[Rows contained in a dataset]
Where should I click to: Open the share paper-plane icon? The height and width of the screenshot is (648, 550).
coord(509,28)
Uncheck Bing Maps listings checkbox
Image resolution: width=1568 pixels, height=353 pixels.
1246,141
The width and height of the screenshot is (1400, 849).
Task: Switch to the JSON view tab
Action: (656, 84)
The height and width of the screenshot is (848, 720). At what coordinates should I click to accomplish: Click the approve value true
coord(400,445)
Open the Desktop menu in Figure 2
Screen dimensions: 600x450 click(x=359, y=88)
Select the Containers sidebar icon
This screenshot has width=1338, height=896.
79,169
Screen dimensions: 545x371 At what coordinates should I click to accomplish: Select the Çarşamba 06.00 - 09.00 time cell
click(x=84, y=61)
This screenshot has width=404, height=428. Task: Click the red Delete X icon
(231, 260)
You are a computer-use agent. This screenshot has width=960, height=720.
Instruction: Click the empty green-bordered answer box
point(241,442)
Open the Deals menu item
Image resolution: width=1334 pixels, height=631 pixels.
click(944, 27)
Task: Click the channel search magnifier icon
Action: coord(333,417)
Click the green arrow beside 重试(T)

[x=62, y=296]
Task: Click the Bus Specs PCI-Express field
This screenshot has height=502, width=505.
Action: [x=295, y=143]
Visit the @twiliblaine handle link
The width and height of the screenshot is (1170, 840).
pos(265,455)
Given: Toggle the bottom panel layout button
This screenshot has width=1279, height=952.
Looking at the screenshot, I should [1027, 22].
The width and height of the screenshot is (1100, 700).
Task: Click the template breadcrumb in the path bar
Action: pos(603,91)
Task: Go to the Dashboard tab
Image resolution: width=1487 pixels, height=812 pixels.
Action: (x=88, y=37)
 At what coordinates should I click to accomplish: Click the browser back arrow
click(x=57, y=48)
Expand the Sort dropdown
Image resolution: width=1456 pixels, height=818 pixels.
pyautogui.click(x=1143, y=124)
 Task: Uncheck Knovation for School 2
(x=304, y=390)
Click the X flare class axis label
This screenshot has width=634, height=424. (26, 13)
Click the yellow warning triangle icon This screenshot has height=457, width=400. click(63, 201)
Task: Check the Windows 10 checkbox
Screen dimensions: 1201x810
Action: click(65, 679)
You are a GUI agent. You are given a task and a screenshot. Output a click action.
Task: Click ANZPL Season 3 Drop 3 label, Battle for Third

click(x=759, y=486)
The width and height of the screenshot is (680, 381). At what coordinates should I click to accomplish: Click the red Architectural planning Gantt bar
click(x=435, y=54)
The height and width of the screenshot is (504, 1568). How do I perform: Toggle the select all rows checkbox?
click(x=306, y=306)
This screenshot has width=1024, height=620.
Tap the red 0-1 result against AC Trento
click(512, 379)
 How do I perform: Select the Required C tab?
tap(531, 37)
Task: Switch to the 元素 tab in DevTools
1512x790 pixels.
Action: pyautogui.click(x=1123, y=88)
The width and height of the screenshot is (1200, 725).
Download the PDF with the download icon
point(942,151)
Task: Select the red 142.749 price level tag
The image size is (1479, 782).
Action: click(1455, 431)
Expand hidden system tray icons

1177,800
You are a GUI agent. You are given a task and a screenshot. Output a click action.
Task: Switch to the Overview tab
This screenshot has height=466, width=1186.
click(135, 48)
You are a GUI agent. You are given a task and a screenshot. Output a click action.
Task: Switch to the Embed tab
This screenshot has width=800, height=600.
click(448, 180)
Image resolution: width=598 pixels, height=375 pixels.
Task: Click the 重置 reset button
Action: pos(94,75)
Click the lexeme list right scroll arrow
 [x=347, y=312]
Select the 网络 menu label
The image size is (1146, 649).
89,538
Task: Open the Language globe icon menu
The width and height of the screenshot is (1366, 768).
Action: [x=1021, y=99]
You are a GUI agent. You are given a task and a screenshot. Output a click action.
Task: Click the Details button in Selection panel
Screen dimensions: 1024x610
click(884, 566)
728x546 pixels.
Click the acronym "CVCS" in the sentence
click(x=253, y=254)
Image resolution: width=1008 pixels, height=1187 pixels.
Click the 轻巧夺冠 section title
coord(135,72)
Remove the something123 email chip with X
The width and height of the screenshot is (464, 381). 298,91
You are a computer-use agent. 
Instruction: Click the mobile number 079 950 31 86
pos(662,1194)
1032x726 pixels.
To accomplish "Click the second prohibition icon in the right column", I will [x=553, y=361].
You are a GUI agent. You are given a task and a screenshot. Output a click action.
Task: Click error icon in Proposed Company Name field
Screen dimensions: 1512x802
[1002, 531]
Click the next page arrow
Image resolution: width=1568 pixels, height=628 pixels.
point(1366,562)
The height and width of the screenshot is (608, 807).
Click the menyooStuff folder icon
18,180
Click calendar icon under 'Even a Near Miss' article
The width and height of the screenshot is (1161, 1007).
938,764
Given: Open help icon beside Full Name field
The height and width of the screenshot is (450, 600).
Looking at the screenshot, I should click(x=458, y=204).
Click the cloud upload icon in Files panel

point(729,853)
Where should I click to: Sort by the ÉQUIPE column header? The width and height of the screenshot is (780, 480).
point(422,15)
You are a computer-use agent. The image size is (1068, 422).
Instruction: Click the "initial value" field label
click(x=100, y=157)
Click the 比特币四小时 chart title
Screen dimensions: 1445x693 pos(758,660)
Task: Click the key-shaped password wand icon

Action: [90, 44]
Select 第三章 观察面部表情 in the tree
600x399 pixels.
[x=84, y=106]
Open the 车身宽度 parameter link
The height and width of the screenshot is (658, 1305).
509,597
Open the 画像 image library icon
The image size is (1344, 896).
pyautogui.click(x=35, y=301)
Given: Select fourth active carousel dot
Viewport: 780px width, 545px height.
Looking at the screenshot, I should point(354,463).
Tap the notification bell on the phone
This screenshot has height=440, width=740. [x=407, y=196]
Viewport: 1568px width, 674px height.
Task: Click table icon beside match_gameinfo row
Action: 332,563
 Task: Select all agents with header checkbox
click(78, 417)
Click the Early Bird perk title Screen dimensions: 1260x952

■ TASK DIRECTIONS
Copy out word for word everything from the first of the rows above down to the line containing "point(241,442)", with that line included.

■ SOLUTION FOR THIS PROBLEM
Where should I click to: Open the share paper-plane icon? The height and width of the screenshot is (648, 550).
coord(509,28)
Uncheck Bing Maps listings checkbox
Image resolution: width=1568 pixels, height=353 pixels.
1246,141
The width and height of the screenshot is (1400, 849).
Task: Switch to the JSON view tab
Action: (656, 84)
The height and width of the screenshot is (848, 720). At what coordinates should I click to accomplish: Click the approve value true
coord(400,445)
Open the Desktop menu in Figure 2
Screen dimensions: 600x450 click(x=359, y=88)
Select the Containers sidebar icon
This screenshot has width=1338, height=896.
79,169
Screen dimensions: 545x371 At what coordinates should I click to accomplish: Select the Çarşamba 06.00 - 09.00 time cell
click(x=84, y=61)
This screenshot has width=404, height=428. Task: Click the red Delete X icon
(231, 260)
You are a computer-use agent. This screenshot has width=960, height=720.
Instruction: Click the empty green-bordered answer box
point(241,442)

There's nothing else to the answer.